RECORDS FOR THIS TASK:
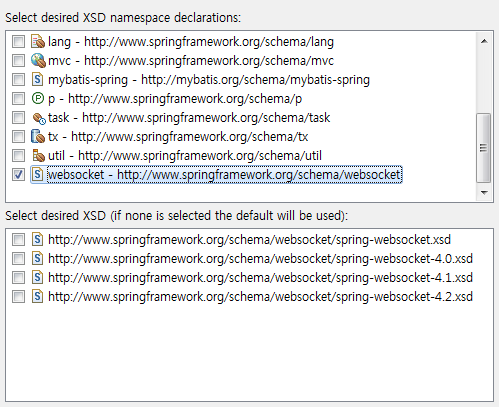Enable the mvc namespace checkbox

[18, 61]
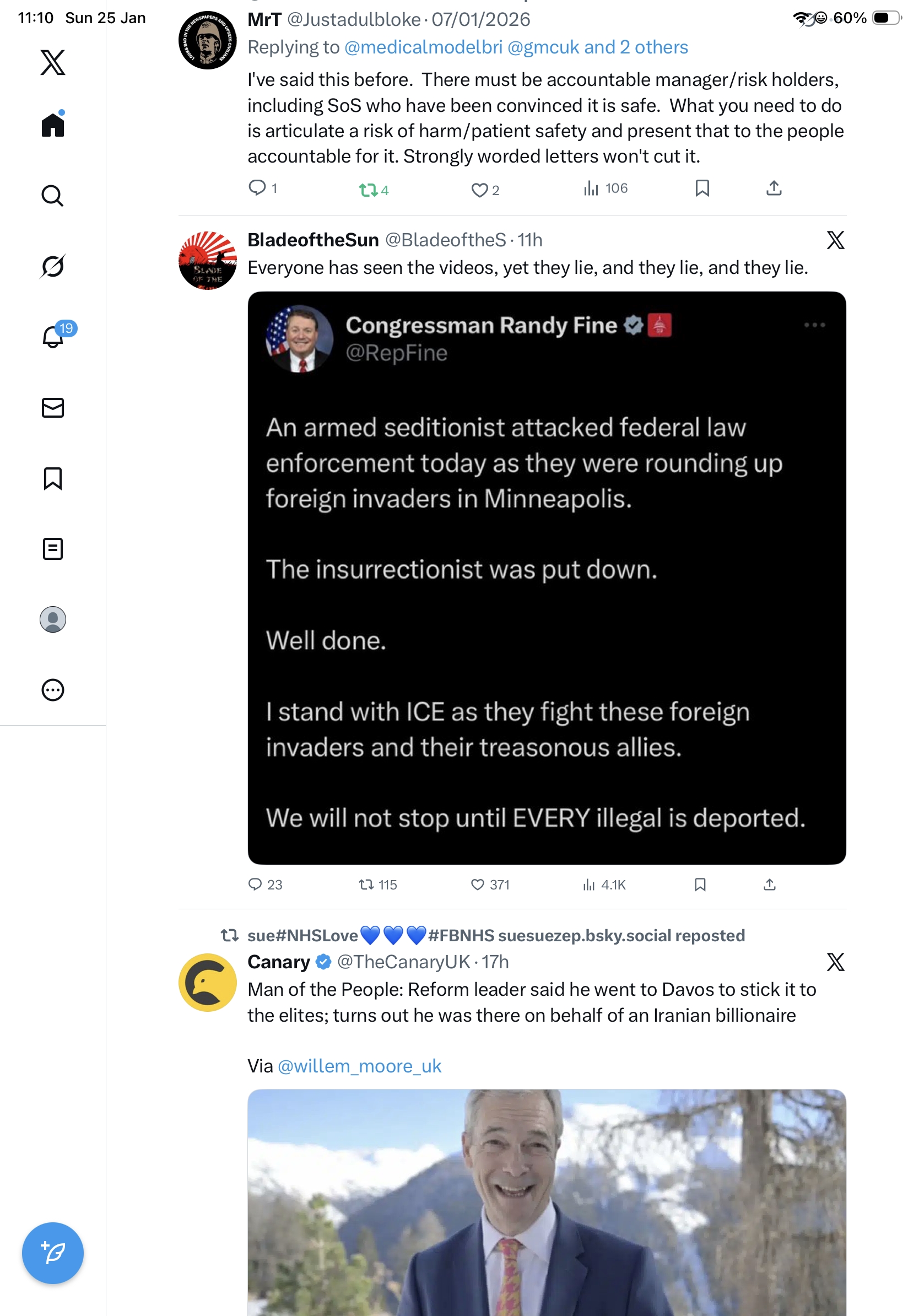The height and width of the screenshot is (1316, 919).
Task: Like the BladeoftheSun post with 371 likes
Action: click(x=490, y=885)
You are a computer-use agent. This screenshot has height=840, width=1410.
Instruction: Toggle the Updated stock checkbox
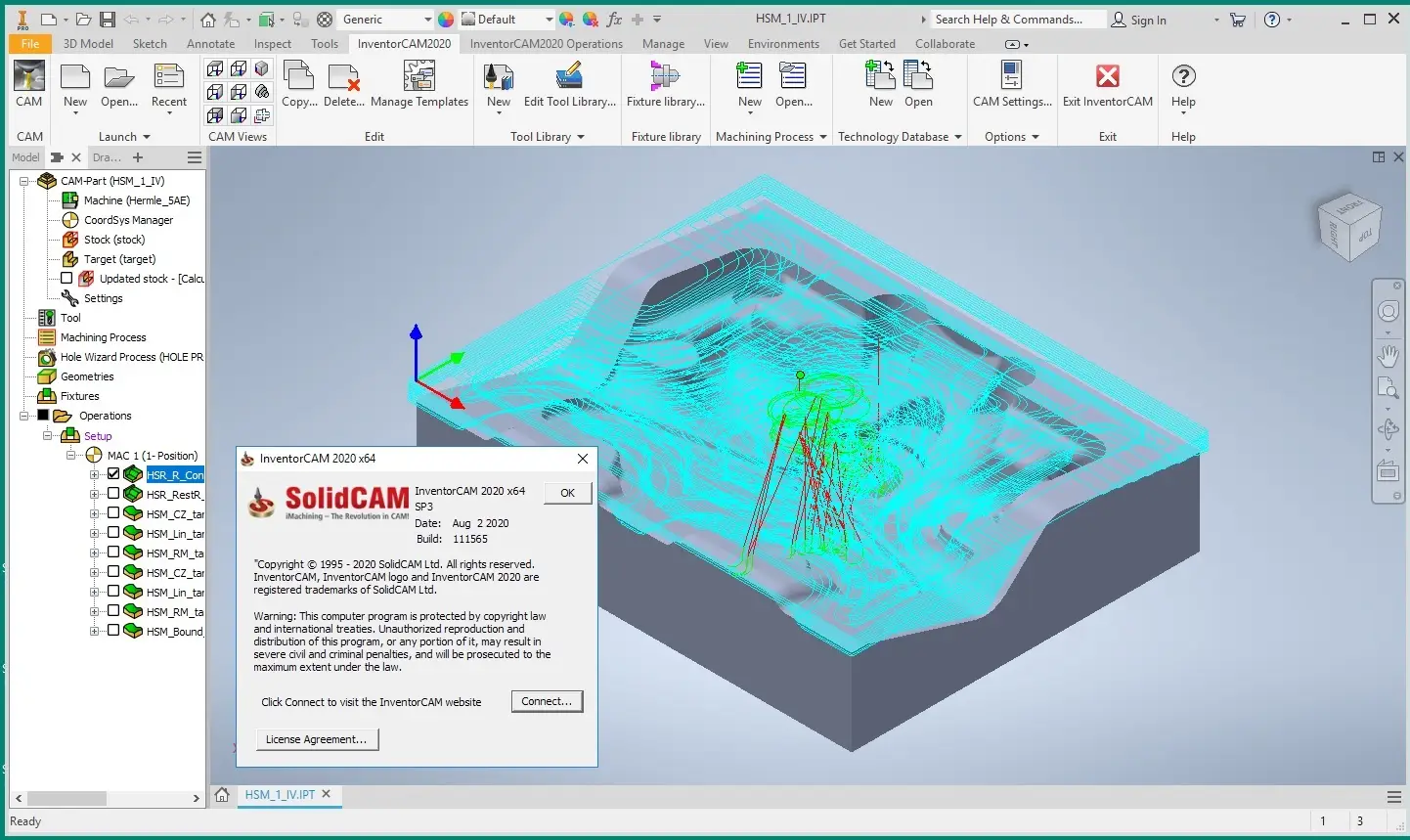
...
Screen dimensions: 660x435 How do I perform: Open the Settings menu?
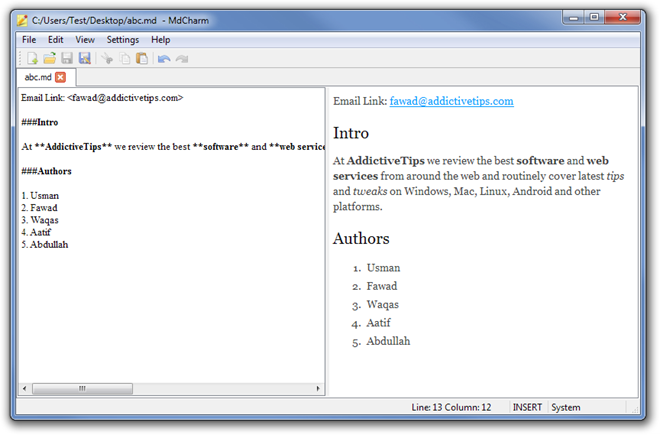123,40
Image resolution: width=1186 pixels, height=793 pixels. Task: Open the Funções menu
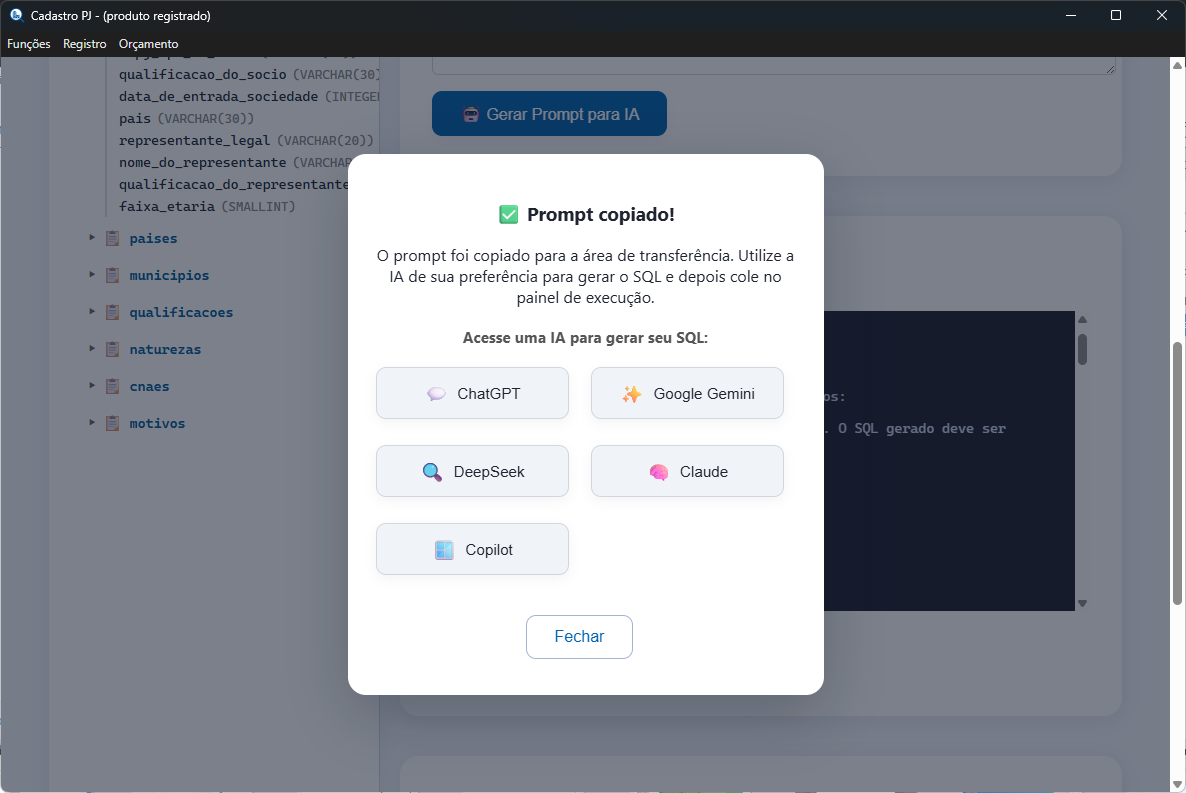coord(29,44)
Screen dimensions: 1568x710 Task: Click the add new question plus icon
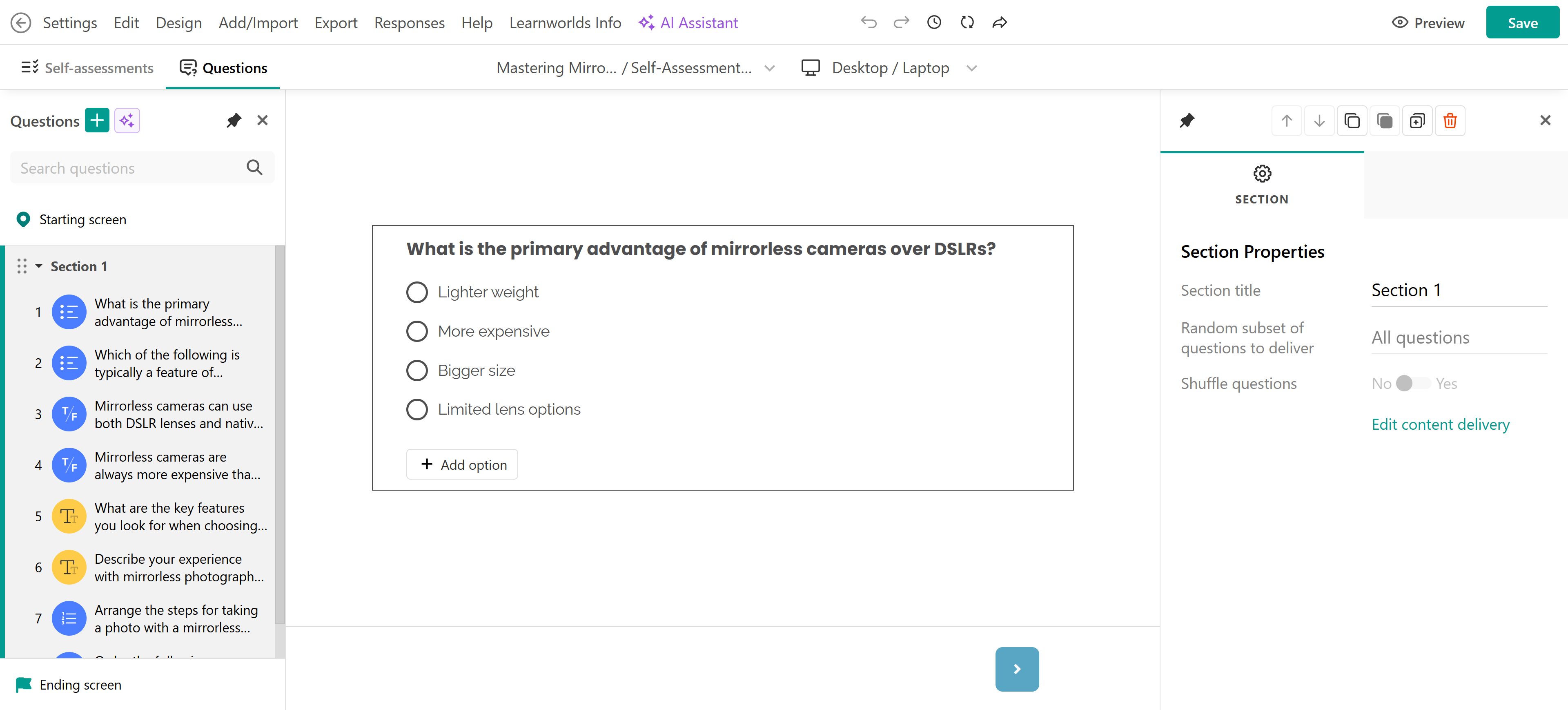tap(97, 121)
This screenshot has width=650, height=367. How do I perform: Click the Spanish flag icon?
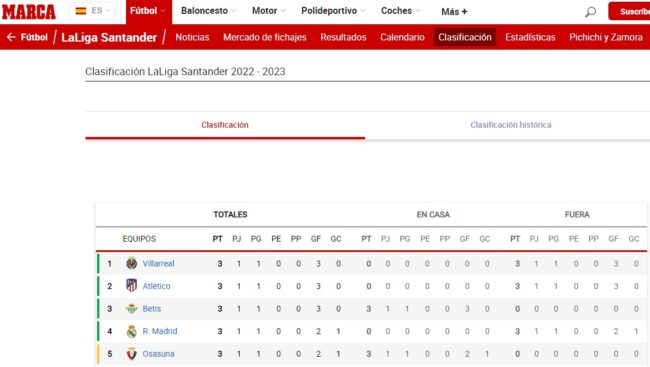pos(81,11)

TASK REQUIREMENTS: Render everything from the line containing "Enable the mvc namespace checkbox" down to the line containing "Instruction: Toggle the" as a Markdown table with the columns No. and Line, omitting blank lines. Leave the pictures out of the table.

EXERCISE RESULT:
| No. | Line |
|---|---|
| 1 | Enable the mvc namespace checkbox |
| 2 | [18, 61] |
| 3 | The height and width of the screenshot is (1316, 919). |
| 4 | Task: Like the BladeoftheSun post with 371 likes |
| 5 | Action: click(x=490, y=885) |
| 6 | You are a computer-use agent. This screenshot has height=840, width=1410. |
| 7 | Instruction: Toggle the Updated stock checkbox |